Morreu esta semana o poeta chileno Nicanor Parra, aos cento e três anos. Poeta e matemático, posicionou-se com Antipoemas (1955) como o anti-Neruda, enveredando por uma poesia discursiva e narrativa e que evita a metáfora.

Cheguei ao poeta chileno por causa de uma dedicatória de Fernando Assis Pacheco, que lhe chamava «meu mestre».

Nicanor – irmão da cantora Violeta Parra e do artista de circo Óscar Parra, conhecido como el Tony Canarito – foi Prémio Cervantes de 2011.

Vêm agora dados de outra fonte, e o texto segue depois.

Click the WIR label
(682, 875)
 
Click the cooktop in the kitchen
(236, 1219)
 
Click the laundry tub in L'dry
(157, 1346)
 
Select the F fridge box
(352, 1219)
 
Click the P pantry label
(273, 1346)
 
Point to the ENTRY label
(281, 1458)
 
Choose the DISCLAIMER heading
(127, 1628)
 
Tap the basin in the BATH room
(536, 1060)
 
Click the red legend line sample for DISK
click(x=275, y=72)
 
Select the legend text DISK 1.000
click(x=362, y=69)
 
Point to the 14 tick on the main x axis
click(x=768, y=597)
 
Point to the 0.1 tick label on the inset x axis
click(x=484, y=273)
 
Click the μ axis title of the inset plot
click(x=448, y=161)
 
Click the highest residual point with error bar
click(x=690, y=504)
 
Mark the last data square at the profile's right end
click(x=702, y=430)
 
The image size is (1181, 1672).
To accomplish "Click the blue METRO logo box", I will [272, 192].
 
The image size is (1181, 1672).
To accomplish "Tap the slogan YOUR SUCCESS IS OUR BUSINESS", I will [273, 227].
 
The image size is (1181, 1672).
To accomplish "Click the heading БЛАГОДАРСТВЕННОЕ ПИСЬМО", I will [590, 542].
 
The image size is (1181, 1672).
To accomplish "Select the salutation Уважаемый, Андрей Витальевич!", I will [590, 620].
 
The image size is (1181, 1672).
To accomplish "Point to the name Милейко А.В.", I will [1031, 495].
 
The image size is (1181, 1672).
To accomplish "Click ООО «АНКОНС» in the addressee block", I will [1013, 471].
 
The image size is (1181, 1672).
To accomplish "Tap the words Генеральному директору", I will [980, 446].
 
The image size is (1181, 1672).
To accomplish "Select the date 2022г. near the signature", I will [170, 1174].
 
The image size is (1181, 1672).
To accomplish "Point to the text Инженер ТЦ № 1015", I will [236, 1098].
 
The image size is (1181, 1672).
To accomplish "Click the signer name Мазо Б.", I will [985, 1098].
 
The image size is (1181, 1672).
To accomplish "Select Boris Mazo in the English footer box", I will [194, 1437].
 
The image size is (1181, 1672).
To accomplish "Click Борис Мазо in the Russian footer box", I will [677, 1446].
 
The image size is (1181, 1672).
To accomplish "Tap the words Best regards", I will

Dele fiz a tradução de dúzia e meia de poemas, aqui deixo a sua VIAGEM PELO INFERNO:

 

Numa sela de montar /fiz uma viagem pelo Inferno. //No primeiro círculo vi umas figuras/ placidamente recostadas/ a uns sacos de trigo.// No segundo círculo borboleteavam homens em bicicleta, / à rasca, sem saber onde apear-se/ – pois estavam bravas as chamas!// No terceiro círculo reparei / numa só figura humana/ que parecia hermafrodita.// Era criatura sarmentosa/ e dava de comer aos corvos. //Trotando e galopando queimei/ um intervalo de várias horas/ até ter chegado a uma cabana/ no interior de um bosque/ onde vivia uma bruxa. // Sacrista do cão,/ foi por um triz! // Já no círculo número quatro/ topei um ancião de longas barbas,/ calvo como um sandeu/ que montava um pequeno barco / no interior de uma garrafa. / Que afável o seu olhar! // No círculo número cinco vi / uns jovens estudantes jogando futebol / araucano com uma bola de trapos. / Fazia um frio de rachar. // Tive de passar a noite em claro / num cemitério, encostado/ a uma tumba / para não morrer de frio.// No dia seguinte continuei a minha viagem por uns cerros/ e vi pela primeira vez os esqueletos/ das árvores incendiadas por turistas. // Só restavam dois círculos./ No primeiro lá estava eu / sentado a uma mesa negra. / Lambuzava-me com um passarinho/ e a minha única companhia/ era um candeeiro a petróleo.// No círculo número sete não vi/ absolutamente nada, só me chegaram ruídos/ estranhos e uns risos espantosos/ enleados nuns miados, suspiros/ profundos, que perfuravam a alma.